## AIM OF THE EXERCISE
All of the data goes into your copy exactly as written. Images do not.

## TASK INPUT

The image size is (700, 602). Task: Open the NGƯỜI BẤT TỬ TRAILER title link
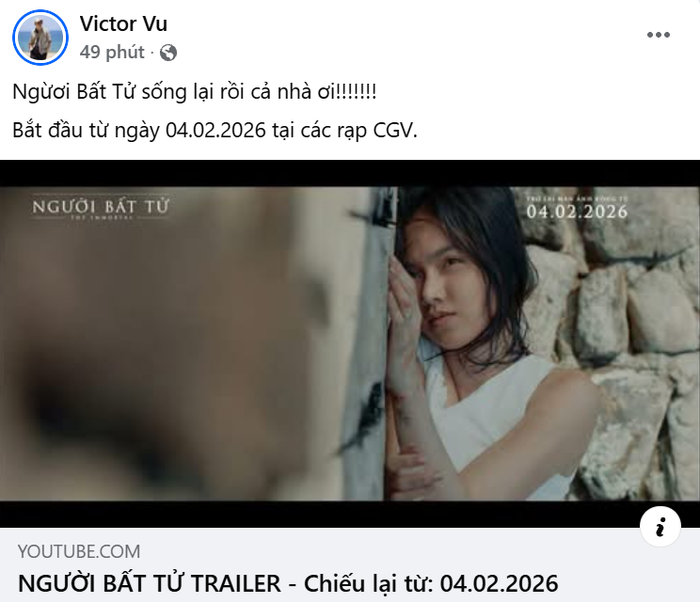tap(288, 583)
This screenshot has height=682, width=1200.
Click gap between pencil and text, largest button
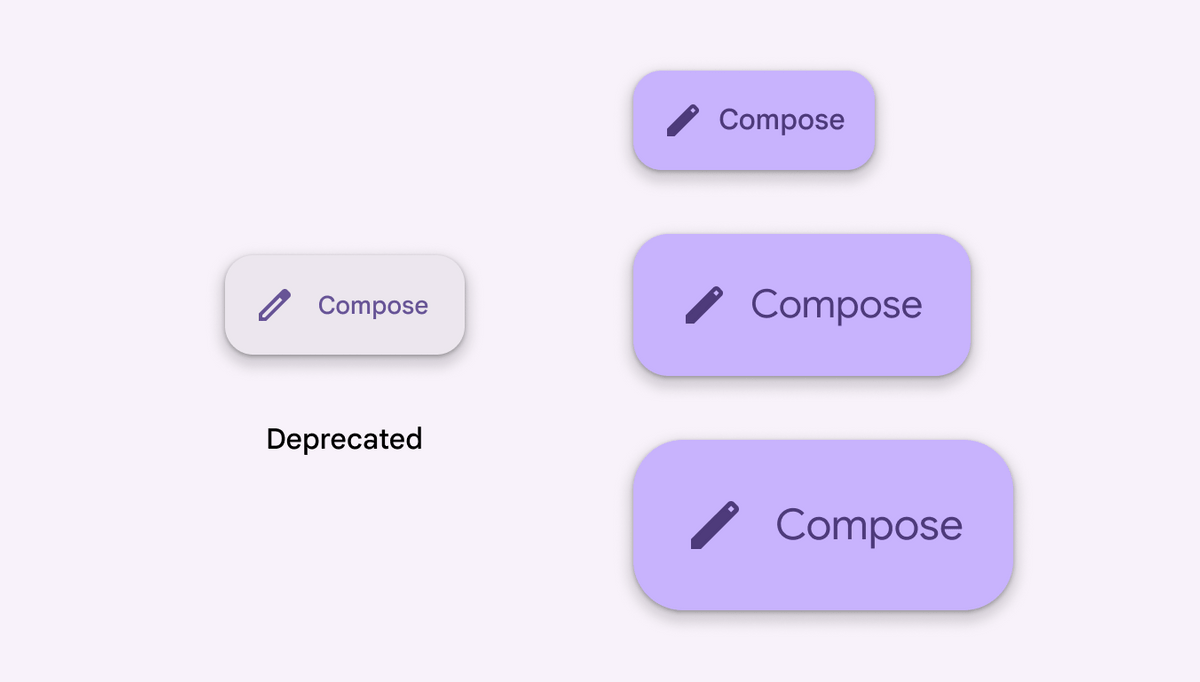point(758,525)
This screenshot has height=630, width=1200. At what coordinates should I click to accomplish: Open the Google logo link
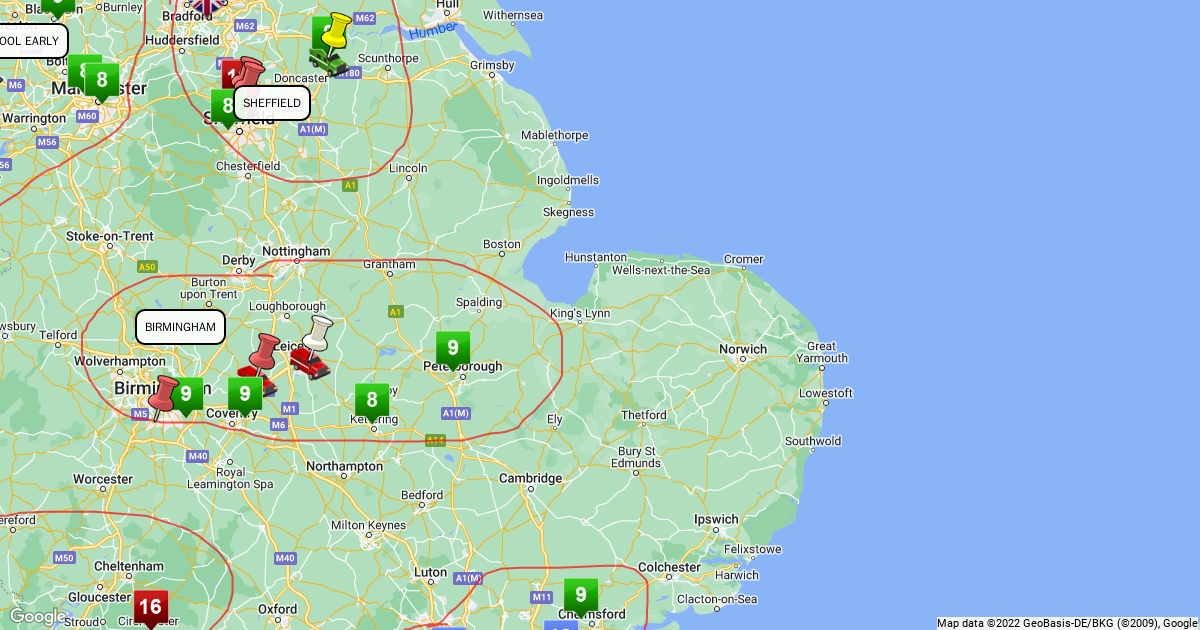coord(36,615)

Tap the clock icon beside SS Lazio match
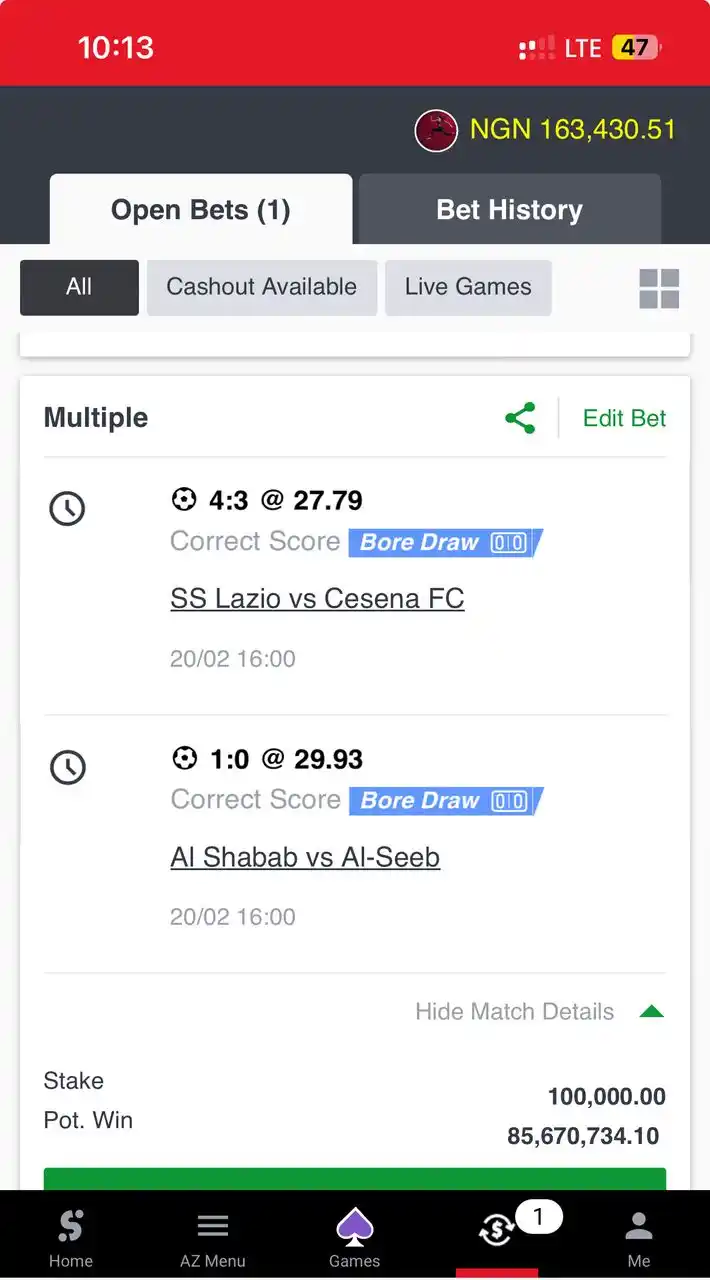(x=67, y=509)
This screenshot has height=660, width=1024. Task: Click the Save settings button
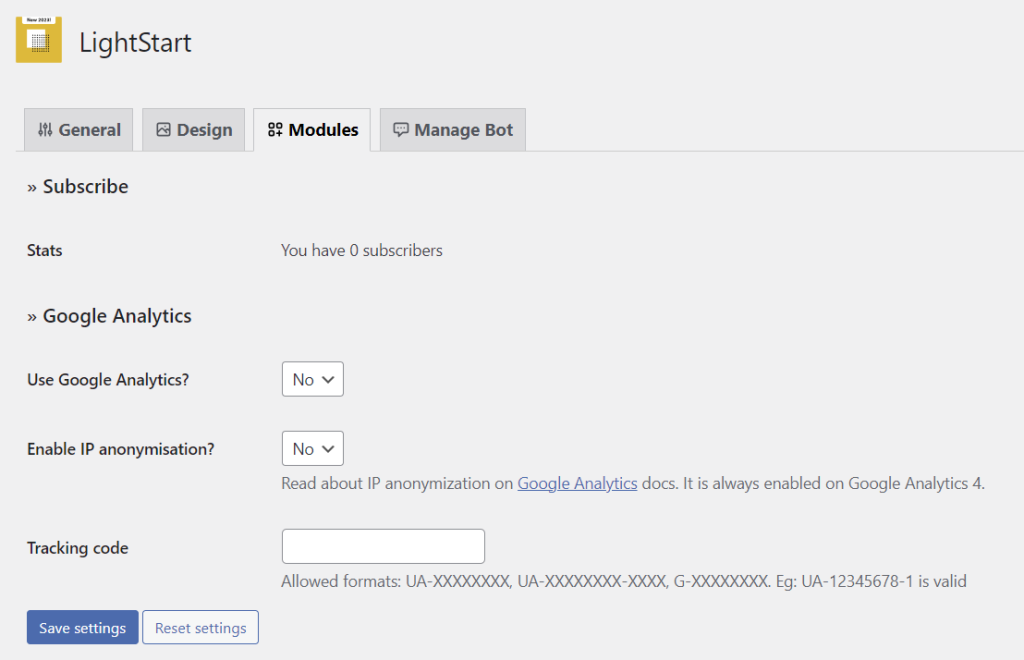coord(82,627)
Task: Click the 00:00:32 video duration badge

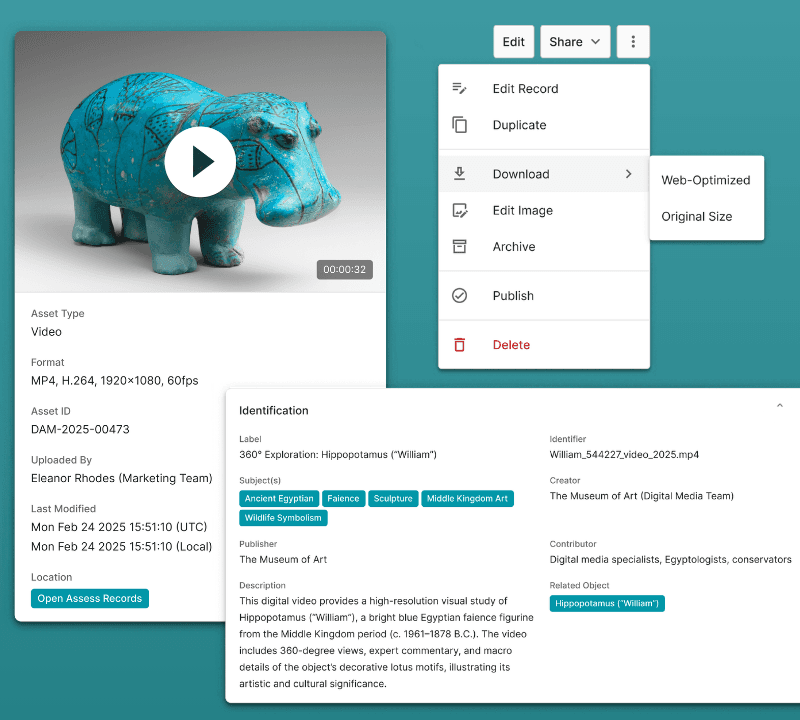Action: (344, 269)
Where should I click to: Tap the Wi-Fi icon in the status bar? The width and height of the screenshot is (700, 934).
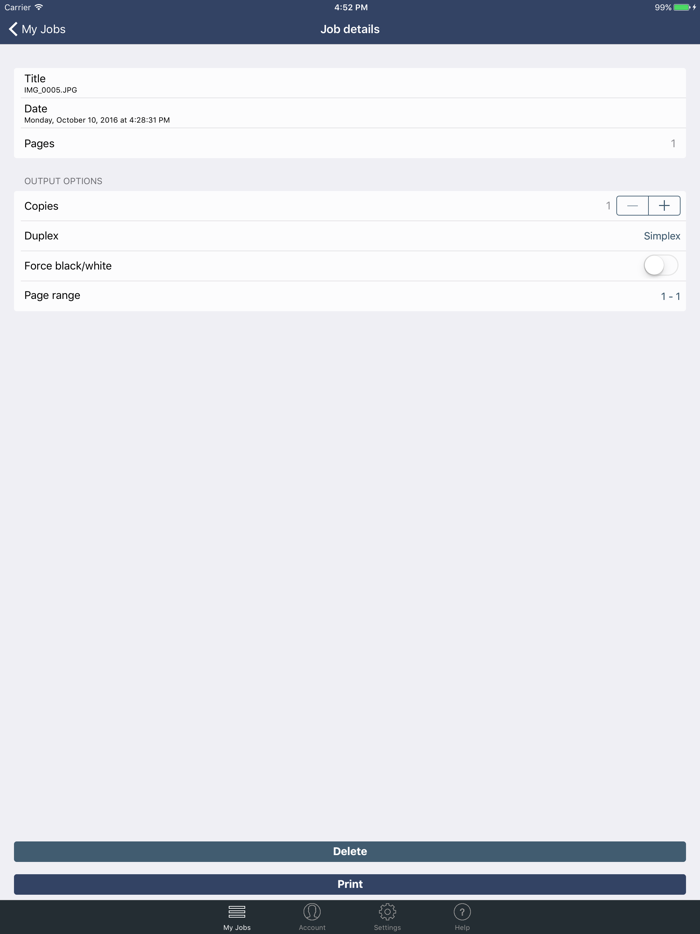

## SOLUTION FOR THIS TASK
The image size is (700, 602). Task: Open the NGƯỜI BẤT TỬ TRAILER title link
tap(288, 583)
This screenshot has height=682, width=1200.
Click gap between pencil and text, largest button
point(758,525)
This screenshot has height=630, width=1200. At what coordinates should I click to accomplish: Open the Google logo link
coord(36,615)

Tap the clock icon beside SS Lazio match
(x=67, y=509)
This screenshot has height=660, width=1024. Task: Click the Save settings button
coord(82,627)
Task: Click the 00:00:32 video duration badge

Action: (344, 269)
Where should I click to: Tap the Wi-Fi icon in the status bar? The width and height of the screenshot is (700, 934).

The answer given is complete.